Paraffin sections of xenograft tumor tissue were stained immunohistochemically using MDM2, p53, p21, PUMA and Ki67 antibody (1:500 dilution) and visualized using Leica microscope (Leica microsystem, Wetzlar, Germany).
All statistical analyses were performed by Prism 5 (GraphPad Software). All statistical analyses were expressed as means ± SD (*p-value < 0.05). Experiments were conducted in duplicate or triplicate. Statistical analysis was analyzed by two-sided Student’s t test and ANOVA with Kruskal-Wallis test.
APG-115 inhibited proliferation of gastric cancer cell lines
We evaluated p53, MDM2 protein levels in six untreated gastric cancer cell lines by western blot (Fig. 1b). Only AGS and MKN45 cell lines were p53 wild type, and they harbored MDM2 expression. To assess the inhibition effect of APG-115 in gastric cancer cell lines, we used CCK-8 method and found that APG-115 inhibited cell proliferation in six gastric cell lines in a concentration-dependent manner in 72-h. The IC50 of AGS and MKN45 were 18.9 ± 15.6 nM and 103.5 ± 18.3 nM respectively (Fig. 1c, d) and the IC50 of other gastric cancer cells were shown in Table 1. We found that four gastric cancer cell with p53 deletion and p53 mutation were not sensitive to APG-115 and the IC50 were more than 10 uM.
APG-115 improved radiosensitization in human gastric cancer
To assess the effect of APG-115 on radiosensitivity in human gastric cancer, we evaluated cell viability after radiation with or without APG-115 treatment by the CCK-8 assay using AGS and MKN45 cell lines.

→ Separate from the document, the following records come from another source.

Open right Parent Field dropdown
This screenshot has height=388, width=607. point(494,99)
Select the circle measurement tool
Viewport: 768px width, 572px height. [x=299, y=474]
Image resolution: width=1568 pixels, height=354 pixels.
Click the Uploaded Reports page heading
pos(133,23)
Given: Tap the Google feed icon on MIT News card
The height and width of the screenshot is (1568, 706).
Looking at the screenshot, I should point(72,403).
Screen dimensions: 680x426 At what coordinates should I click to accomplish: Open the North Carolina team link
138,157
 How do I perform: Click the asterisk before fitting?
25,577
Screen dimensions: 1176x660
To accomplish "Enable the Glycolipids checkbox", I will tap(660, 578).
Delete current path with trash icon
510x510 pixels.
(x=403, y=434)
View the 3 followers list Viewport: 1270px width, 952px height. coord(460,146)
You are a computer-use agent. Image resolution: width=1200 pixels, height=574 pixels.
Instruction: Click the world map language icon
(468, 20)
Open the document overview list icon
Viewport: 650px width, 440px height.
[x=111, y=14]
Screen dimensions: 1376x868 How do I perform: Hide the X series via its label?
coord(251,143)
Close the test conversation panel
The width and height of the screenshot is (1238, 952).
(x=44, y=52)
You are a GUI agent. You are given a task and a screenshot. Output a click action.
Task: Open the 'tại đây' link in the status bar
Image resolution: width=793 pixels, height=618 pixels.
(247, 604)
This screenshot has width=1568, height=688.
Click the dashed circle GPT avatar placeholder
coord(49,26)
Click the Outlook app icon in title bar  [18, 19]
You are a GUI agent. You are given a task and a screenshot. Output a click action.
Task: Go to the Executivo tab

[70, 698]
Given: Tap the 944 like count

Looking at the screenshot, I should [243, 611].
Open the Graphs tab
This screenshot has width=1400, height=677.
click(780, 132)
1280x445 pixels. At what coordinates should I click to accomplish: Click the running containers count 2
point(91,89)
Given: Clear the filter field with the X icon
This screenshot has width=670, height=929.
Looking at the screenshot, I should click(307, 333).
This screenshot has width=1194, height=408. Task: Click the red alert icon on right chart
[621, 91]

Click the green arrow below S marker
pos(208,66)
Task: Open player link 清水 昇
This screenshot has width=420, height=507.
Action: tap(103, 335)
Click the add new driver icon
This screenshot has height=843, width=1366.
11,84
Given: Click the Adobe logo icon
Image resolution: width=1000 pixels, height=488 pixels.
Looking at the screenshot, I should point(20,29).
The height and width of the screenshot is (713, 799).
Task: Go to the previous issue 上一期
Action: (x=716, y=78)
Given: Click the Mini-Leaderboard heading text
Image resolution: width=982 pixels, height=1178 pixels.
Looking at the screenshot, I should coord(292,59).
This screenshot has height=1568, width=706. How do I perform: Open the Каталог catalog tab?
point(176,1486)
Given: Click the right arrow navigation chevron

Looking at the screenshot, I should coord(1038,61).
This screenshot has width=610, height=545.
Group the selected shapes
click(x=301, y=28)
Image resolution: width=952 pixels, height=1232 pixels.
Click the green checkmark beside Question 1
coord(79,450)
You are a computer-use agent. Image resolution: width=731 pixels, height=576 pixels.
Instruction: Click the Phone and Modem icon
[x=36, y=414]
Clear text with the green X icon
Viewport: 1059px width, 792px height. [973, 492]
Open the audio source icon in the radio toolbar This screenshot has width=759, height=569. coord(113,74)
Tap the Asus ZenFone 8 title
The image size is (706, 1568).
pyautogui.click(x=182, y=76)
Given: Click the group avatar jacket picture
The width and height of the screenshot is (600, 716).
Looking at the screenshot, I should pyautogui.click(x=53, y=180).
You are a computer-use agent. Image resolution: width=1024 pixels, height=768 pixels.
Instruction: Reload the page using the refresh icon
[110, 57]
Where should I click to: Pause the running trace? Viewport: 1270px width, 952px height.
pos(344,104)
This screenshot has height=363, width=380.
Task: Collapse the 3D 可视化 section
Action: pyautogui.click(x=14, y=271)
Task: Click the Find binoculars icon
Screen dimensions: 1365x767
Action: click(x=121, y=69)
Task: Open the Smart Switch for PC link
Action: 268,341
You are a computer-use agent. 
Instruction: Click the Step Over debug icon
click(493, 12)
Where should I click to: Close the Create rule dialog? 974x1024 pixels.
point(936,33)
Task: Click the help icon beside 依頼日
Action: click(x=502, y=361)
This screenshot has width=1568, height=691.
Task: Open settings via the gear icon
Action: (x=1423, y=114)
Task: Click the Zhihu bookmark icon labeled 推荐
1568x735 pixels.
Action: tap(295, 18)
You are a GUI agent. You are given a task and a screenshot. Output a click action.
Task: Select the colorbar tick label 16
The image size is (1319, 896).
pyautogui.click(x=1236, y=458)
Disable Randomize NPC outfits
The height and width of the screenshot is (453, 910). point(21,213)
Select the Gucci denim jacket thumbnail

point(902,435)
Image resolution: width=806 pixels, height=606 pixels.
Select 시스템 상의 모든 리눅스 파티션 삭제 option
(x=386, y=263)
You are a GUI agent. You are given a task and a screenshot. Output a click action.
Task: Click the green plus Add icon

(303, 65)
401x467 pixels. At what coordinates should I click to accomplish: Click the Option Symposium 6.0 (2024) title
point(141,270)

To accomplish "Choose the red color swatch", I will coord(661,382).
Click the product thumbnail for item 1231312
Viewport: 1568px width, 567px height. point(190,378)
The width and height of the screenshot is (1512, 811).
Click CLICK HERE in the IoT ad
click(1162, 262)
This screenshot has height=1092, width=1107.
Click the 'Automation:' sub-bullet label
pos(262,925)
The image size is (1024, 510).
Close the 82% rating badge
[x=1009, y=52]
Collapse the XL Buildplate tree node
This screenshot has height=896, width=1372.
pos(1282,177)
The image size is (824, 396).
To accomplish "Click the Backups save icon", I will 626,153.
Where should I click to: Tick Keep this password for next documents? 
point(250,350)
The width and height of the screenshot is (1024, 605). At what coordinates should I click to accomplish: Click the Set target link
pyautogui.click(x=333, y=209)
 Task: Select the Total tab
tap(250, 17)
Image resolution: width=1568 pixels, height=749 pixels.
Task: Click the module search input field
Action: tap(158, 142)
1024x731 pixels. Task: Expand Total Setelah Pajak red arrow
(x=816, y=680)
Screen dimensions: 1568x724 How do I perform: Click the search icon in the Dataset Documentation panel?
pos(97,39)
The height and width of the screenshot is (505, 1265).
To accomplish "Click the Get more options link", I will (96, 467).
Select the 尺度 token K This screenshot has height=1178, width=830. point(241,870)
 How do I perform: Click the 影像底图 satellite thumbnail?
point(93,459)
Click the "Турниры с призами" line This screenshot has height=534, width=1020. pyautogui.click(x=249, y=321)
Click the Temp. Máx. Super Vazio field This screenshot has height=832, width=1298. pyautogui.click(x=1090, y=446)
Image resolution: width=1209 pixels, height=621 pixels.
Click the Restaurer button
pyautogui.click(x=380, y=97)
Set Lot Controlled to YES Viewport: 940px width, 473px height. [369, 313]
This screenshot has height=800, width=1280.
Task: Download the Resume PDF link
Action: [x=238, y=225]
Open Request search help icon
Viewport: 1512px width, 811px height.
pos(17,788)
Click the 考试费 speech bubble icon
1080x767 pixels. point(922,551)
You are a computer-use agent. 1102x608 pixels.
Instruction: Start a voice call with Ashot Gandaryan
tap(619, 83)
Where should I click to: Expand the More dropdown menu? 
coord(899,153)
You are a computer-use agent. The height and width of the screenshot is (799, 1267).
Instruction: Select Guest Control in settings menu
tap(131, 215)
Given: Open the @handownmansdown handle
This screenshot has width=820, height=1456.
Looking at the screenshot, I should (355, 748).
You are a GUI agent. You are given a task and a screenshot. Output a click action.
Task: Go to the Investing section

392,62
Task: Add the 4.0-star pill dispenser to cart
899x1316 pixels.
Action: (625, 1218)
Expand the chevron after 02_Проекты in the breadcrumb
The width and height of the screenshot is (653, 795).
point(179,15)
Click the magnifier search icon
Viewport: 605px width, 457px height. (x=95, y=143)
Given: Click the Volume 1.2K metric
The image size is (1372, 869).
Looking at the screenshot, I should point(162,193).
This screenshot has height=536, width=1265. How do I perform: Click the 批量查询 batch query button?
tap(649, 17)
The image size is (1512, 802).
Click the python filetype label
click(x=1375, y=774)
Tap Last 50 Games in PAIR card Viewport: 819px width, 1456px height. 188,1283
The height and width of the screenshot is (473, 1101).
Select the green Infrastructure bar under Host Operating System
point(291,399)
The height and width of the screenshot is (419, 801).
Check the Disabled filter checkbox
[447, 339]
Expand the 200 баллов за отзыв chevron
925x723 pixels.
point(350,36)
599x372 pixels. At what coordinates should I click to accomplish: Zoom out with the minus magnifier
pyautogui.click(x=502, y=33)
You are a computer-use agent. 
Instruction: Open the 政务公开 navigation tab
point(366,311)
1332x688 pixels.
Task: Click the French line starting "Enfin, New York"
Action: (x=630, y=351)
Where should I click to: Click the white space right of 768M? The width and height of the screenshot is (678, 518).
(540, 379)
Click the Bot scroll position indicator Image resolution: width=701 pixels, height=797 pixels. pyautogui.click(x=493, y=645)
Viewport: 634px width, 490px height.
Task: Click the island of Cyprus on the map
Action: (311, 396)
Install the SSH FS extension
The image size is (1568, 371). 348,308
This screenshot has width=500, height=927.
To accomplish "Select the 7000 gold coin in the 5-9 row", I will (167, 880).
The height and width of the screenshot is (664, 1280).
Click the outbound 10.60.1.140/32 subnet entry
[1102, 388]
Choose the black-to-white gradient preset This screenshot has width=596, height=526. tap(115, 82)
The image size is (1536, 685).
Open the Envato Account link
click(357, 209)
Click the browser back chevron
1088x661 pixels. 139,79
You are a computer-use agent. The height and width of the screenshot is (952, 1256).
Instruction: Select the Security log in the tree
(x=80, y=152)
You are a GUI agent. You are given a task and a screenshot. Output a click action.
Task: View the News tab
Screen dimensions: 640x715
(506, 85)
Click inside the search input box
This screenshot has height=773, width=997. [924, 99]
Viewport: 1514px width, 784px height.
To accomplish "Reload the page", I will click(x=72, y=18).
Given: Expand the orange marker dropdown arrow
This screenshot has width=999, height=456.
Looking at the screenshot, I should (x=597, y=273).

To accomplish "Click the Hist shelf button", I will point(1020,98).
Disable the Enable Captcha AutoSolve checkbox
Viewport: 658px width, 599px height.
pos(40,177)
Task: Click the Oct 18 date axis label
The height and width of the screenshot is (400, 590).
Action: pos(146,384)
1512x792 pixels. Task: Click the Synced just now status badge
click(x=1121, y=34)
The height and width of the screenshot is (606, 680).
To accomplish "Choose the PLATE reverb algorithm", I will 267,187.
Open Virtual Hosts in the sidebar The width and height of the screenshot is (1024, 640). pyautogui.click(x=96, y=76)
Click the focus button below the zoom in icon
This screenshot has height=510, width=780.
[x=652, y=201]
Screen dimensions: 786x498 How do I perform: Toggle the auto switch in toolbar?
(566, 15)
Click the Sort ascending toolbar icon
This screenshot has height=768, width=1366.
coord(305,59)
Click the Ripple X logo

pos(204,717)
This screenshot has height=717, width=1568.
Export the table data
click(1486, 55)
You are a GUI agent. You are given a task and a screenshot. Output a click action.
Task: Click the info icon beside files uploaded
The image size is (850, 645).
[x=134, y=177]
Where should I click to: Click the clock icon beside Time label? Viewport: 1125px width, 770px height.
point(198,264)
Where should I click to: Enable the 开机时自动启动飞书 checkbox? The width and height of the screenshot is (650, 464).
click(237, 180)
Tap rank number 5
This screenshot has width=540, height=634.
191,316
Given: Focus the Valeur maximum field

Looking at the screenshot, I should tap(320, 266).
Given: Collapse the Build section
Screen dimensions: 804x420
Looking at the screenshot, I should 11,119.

The viability of both gastric cancer cell lines were decreased by APG-115 and radiation therapy in a radiation dose-dependent manner (Fig. 2a, b). Moreover, APG-115 increased the anti-proliferative effect of radiotherapy at different radiation dose. We also examined the effect of APG-115 alone or with radiation on mRNA expression of MDM2, p21, PUMA and BAX. Elevated expression of MDM2, p21, PUMA and BAX were observed in APG-115 group, radiation group and combination group. Compared with APG-115 group and radiation group, the mRNA expression of MDM2, p21, PUMA and BAX in combination group significantly increased (Fig. 2c, d).
APG-115 radiosensitized gastric cancer cells and results in DNA damage in a p53-dependent manner
To determine whether APG-115 sensitizes gastric cancer cells to ionizing radiation in a p53-dependent manner, we assessed the impact of MDM2 inhibition via APG-115 with radiation through western blot and flow cytometry analysis. Western blot analysis shown that the expressions of MDM2, p53, p21, PUMA, BAX, PAPR-1, Cleaved-caspase3, γH2AX in combination group were higher than other groups. In contrast, stable knockout of p53 in AGS and MKN45 cells effectively abrogated the expression of MDM2, p53, p21, PUMA, BAX, Cleaved-caspase3, γH2AX in different groups (Fig. 3). Next, we explored the role of apoptosis in radiosensitivity of APG-115. Apoptosis was analyzed via flow cytometry following treatment with APG-115 (20 nmol/L, 200 nm/L) alone or with/without radiation (4 Gy) in AGS and MKN45 with p53 wild type and p53 knockout. We found an increase apoptosis rate at 48 h for p53 wild type AGS and MKN45 among the three groups. The combination treatment of APG-115 and radiation resulted in a significant higher apoptosis rate compared with treatment with single therapy (Fig. 4a). The proportion of apoptotic cells in combination group was significantly higher than that in radiation and APG-115 group (AGS: 28.09 ± 1.4% (combination group) vs 10.7 ± 0.9% (radiation group), 10.8 ± 1.3% (APG-115 group), p < 0.05; MKN45: 25.58 ± 2.3% (combination group) vs. 12.0 ± 1.2% (radiation group), 8.99 ± 0.8% (APG-115 group), p < 0.05). The addition of APG-115 to radiation did not result in radiosensitization in p53 knockout AGS and MKN45 cell lines, AGS with p53 knockout: 4.51 ± 2.1% (radiation group), 2.93 ± 1.7% (APG-115 group) vs. 3.83 ± 0.8% (combination group), p > 0.05; MKN45 with p53 knockout: 6.62 ± 0.7% (radiation group), 6.79 ± 2.2% (APG-115 group) vs.6.23 ± 1.5% (combination group), p > 0.05 (Fig. 4b). These results suggest that APG-115 radiosensitizes gastric cancer cells and results in DNA damage in a p53-dependent manner.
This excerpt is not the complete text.